* ASSIGNMENT *
Name each person the news report on EU–Russia relations mentions by name, along with the title the report gives them.

* PASSAGE SHOWN *
====================

- EU leaders plan to engage with Russian President Vladimir Putin to improve the relationship.
- French and German envoys proposed a summit with the Russian leader.
- The tension stems from the annexation of Ukraine's Crimea peninsula.
EU leaders will on Thursday consider whether to seek a summit with Russian President Vladimir Putin as part of a new strategy to manage relations with Moscow that the EU says are in a "negative spiral".
Envoys for France and Germany on Wednesday proposed that holding a summit with Putin was a possible way to repair ties between the close trade partners, following on from US President Joe Biden's summit in Geneva with Putin.
On opposing sides in issues including Ukraine and Belarus, and at odds over human rights, the EU and Russia accuse each other of meddling in elections, disinformation and threatening security and stability from the Baltics to the Black Sea.
"We cannot isolate Russia because Russia is a reality that none of us can escape," Ukrainian Foreign Minister Dmytro Kuleba told Reuters ahead of a visit to Brussels, although he will not take part in the summit.
"We need to motivate Moscow to cease its aggressive actions," he said, saying he supported the EU's efforts to come up with a new approach.
Since Russia annexed Ukraine's Crimea peninsula in 2014 and the EU froze summits with Putin, EU policy has zigzagged between imposing economic sanctions and allowing a new gas pipeline from Russia to Germany to reach completion.
But efforts to resolve the conflict with Russian-backed separatists in eastern Ukraine have reached a stalemate, despite ceasefires and peace agreements.
In a sign of tensions, Russia said this week it had fired warning shots and dropped bombs in the path of a British destroyer sailing in the Black Sea off the coast of Crimea, although Britain, no longer an EU member, denied it.
At the two-day summit in Brussels that will also consider the Covid-19 pandemic and ties with Turkey, leaders hope to build on a Russia strategy paper earlier this month by the European Commission and the EU's diplomatic service.
It warned of the "negative spiral" and "a further downturn" in ties.
EU leaders are now expected to build on that paper to flesh out ways to both call out covert Russian action and work with Moscow on combating climate change.
The paper proposes the mantra using the mantra "push back, constrain, engage".
"Out of a confrontational of ideas comes understanding," a senior EU diplomat said in support of the EU strategy, although the envoy doubted a sudden improvement in trust.
French President Emmanuel Macron already tried in September 2019 to seek less frosty ties with Putin, without success. Some EU diplomats said there should be an improvement in relations before any summit with the Russian leader.
Potential for new flashpoints abound.
The EU will on Thursday or Friday publish details of economic sanctions on Belarus, an ally of Russia that the Kremlin sees as a buffer state between Russia and NATO.

====================

* RECORDED DATA *
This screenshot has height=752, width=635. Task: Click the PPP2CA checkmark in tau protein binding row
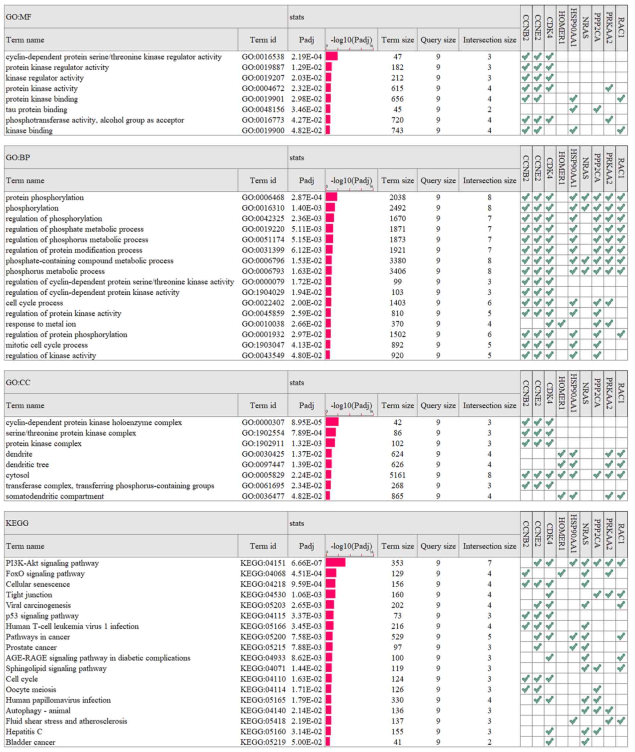pos(597,109)
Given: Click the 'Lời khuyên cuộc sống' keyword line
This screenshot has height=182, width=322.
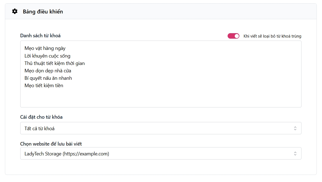Looking at the screenshot, I should click(47, 56).
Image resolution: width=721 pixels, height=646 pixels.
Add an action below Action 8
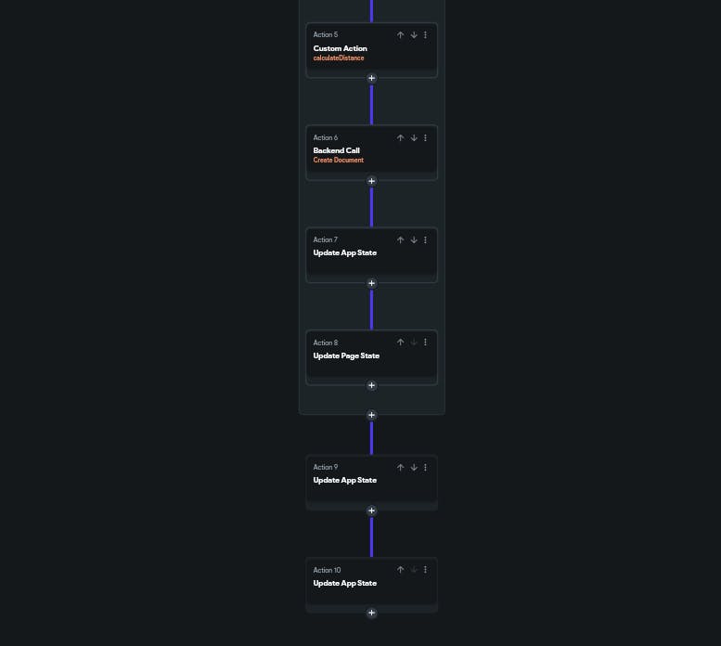(x=372, y=385)
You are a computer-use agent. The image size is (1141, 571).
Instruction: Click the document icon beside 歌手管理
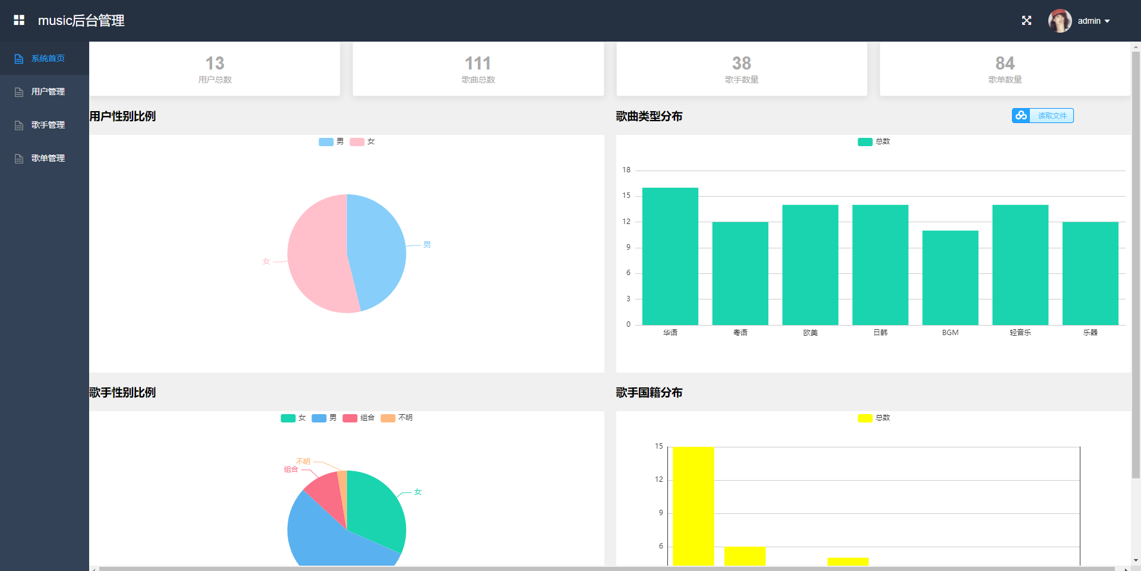(19, 125)
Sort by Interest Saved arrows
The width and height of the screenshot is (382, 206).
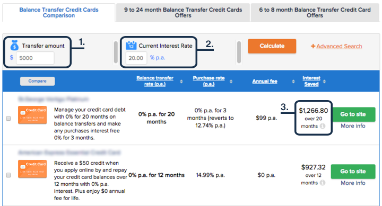pos(324,82)
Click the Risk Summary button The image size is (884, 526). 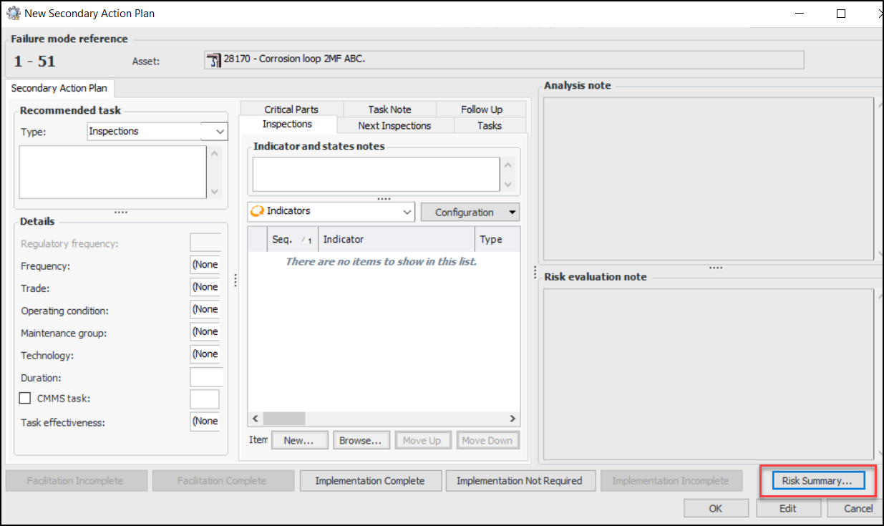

====================

* WORKED SOLUTION *
- Vladimir Putin, Russian President
- Joe Biden, US President
- Dmytro Kuleba, Ukrainian Foreign Minister
- Emmanuel Macron, French President